The experimental result of Zika fever model without a railway

5.3 Trace Vaccination Strategy

It was found that the ability of more than 50 vaccinations per day was able to control an epidemic in most cases. In the case of using a public transportation to commute, however, it makes a substantial difference. 400 vaccinations per day could not prevent the outbreak, while 600 vaccinations per day succeeded to prevent it. Trace vaccination strategy is one of the most effective policies in a town where people commute by car, but a large number of vaccinations per day, at least a half of people, is required if most of people use public transportation systems like a railway and a bus.
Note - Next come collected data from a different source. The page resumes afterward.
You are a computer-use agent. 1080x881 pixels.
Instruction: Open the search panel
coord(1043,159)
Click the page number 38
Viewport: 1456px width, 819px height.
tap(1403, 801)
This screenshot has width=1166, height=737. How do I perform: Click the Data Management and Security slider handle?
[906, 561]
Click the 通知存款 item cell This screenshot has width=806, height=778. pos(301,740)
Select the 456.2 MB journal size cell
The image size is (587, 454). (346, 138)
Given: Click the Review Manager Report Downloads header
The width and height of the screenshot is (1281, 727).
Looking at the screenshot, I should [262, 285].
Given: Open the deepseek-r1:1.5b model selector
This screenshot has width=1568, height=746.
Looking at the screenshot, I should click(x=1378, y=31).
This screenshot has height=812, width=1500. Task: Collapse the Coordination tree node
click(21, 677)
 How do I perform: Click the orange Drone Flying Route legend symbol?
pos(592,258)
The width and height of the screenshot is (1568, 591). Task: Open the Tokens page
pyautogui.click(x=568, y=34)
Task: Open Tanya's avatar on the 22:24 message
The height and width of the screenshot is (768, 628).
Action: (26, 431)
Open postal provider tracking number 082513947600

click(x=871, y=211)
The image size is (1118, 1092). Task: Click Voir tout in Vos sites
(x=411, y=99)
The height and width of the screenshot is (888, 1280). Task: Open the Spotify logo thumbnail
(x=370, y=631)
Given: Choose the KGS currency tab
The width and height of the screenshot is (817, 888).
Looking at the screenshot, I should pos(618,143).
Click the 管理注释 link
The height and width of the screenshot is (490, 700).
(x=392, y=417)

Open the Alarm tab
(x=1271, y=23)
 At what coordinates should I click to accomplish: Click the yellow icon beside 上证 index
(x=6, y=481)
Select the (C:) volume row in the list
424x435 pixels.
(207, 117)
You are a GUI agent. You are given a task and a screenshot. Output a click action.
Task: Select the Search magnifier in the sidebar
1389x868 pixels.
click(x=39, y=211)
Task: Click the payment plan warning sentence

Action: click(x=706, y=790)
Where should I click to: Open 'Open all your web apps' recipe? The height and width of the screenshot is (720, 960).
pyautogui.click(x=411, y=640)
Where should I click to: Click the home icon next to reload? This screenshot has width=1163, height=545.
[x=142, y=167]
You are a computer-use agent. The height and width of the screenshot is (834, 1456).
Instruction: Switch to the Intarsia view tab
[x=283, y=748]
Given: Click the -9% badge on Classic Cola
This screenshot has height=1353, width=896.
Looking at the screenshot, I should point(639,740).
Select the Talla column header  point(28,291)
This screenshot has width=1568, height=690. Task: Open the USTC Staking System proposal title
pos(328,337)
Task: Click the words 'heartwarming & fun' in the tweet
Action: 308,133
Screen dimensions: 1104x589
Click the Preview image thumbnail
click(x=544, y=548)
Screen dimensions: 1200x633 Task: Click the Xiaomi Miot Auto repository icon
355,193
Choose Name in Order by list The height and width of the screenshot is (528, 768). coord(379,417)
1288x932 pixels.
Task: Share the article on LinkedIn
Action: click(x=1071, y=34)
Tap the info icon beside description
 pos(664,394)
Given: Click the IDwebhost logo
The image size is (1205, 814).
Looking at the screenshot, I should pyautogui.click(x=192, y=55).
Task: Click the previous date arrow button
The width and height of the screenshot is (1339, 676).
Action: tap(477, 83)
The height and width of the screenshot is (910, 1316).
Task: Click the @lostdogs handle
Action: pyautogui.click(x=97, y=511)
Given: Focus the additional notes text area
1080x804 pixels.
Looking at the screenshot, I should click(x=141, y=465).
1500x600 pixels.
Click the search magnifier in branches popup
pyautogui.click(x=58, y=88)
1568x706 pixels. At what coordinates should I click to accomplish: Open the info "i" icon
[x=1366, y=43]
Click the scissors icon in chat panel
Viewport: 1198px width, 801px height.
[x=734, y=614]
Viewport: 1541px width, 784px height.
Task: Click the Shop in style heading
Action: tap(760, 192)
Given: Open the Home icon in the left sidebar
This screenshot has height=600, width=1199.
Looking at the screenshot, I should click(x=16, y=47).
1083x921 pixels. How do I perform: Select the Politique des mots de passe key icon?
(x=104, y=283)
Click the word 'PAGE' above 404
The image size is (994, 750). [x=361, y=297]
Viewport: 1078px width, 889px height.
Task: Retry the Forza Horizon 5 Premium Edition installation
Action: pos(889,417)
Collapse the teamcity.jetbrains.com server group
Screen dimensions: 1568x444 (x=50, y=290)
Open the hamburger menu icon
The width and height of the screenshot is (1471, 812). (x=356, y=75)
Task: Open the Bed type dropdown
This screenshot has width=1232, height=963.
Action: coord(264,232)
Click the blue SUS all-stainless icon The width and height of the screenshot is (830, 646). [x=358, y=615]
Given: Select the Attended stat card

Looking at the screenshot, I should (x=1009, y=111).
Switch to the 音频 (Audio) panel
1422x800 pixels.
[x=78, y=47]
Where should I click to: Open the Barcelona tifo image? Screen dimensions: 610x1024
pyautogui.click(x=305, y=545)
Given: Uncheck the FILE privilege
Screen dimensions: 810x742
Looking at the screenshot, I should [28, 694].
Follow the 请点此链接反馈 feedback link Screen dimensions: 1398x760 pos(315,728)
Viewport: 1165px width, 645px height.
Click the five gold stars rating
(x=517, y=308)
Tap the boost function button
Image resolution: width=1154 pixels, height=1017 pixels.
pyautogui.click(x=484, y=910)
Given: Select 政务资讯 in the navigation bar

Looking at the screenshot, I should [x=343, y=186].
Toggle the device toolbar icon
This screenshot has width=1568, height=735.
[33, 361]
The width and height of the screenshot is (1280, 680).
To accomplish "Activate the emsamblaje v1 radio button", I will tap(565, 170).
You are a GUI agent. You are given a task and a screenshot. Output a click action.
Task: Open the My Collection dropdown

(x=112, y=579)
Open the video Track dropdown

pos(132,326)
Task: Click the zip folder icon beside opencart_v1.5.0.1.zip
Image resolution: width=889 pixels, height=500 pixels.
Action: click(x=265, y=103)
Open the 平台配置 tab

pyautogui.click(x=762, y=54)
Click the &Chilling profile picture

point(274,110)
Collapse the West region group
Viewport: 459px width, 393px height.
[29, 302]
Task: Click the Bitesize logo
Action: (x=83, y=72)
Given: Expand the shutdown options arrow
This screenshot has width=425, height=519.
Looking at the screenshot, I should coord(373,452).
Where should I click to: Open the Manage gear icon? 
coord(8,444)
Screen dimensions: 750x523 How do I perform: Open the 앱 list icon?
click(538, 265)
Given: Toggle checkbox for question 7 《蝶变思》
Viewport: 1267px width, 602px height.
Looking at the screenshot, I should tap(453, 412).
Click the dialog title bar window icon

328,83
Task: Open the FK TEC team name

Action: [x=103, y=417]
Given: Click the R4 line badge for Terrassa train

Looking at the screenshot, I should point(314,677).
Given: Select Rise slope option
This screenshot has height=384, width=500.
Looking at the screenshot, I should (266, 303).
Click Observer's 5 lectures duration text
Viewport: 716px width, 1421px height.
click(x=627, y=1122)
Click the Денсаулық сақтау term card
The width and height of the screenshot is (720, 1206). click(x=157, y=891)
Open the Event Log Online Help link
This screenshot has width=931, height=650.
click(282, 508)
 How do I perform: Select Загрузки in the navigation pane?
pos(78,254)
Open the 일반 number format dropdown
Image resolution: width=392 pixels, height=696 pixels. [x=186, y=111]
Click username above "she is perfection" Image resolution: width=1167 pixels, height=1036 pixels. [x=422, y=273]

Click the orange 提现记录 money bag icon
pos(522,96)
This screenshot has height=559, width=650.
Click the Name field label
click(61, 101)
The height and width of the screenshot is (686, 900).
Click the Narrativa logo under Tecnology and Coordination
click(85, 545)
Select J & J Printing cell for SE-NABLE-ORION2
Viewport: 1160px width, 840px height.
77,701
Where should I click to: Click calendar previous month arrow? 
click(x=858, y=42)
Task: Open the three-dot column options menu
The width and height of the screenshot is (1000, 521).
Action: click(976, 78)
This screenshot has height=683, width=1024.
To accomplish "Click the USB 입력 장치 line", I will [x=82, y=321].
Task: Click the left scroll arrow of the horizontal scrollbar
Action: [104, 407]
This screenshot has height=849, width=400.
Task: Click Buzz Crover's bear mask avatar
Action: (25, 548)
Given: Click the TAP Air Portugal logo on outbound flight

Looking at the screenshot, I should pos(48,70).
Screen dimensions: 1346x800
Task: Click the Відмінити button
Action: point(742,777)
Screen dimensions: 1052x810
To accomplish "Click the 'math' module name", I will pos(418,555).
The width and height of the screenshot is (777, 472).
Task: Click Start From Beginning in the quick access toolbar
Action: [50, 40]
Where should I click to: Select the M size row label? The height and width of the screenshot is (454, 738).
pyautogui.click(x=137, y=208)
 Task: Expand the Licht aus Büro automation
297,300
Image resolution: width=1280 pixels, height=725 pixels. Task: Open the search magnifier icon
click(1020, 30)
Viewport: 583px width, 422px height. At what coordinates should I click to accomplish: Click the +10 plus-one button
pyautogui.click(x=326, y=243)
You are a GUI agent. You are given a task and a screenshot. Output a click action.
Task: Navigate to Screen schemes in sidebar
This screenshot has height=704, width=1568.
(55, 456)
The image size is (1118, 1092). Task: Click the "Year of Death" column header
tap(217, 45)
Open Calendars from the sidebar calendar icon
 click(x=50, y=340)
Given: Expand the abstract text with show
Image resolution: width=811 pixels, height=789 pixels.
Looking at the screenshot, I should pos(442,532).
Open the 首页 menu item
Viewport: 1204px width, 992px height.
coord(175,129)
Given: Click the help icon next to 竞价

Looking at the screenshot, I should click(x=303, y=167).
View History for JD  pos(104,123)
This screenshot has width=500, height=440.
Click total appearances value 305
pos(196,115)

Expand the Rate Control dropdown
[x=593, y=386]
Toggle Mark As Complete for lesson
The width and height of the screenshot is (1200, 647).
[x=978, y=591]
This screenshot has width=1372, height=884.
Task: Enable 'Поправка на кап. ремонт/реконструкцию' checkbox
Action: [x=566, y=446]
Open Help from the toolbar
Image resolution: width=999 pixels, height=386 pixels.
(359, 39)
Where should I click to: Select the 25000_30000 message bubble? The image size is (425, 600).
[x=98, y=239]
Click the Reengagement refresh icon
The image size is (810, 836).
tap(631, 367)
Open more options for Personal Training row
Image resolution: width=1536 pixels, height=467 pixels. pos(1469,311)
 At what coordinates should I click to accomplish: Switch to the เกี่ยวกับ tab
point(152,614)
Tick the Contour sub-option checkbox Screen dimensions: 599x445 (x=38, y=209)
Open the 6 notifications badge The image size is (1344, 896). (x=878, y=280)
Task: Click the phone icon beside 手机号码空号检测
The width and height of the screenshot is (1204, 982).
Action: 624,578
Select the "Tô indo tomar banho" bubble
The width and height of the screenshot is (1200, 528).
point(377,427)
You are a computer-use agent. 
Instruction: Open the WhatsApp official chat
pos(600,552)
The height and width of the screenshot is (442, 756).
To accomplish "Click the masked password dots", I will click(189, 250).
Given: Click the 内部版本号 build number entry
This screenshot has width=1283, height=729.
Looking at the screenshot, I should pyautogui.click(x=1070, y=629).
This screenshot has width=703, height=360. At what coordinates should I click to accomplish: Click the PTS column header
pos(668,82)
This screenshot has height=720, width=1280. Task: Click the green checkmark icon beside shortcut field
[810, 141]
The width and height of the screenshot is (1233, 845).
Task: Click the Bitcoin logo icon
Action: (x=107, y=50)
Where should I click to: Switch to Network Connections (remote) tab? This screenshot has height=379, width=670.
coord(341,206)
5.4 Isolated Town Model of Zika Fever With/Without a Rail Station

The process of infection in Zika model of an isolated town is plotted in Fig. 4. It was found that most cases are under 30 fatalities, but a few cases are over 70 fatalities. On the other hand, Fig. 5 shows that cases are polarised to different results in a modern city with a rail way for a commute. The case under 10 infected people is 15 times, and the case in which all people are infected by mosquitoes is 85 times.

Fig. 5
figure 5

The experimental result of Zika fever model with a railway

6 Discussion

The results of these experiments are that (1) trace vaccination strategy is one of the most effective policies to Ebola hemorrhagic fever, but (2) both Ebola hemorrhagic fever and Zika fever can be affected seriously by the case of train commuters, even if the trace vaccination strategy is adopted for them. This result indicates that a blockade of railways is more effective alternative strategy in modern cities where most people commute by public transportation system such as train. subway, bus and so on.

7 Conclusion

This study proposes a simulation model of Ebola haemorrhagic fever and Zika fever. It also evaluates health policies to prevent an epidemic. As health policies, vaccine stocks, antiviral medicine stocks, the number of vaccinations per day by medical staff, mass vaccination, and trace vaccination are implemented in the model. As a result of experiments, it has been found that vaccination availability per day and the number of medical staff are crucial factors to prevent the spread for the mass vaccination strategy. On the other hand, small quantities of vaccination for approximately 10 % of inhabitants are vaccinated per day are able to control an epidemic in most cases. In the case of using a public transportation to commute, however, even if half of inhabitants were vaccinated per day, it would not prevent the epidemic. Two thirds of vaccinations per day are required each day to prevent the epidemic.

In addition to that, this study also conducts the model of Zika fever to understand the mechanism of spreading Zika virus via mosquitoes. As a result of experiments, it is crucial for preventing an Zika epidemic to get rid of mosquitoes from a train station where people use it to commute to their office.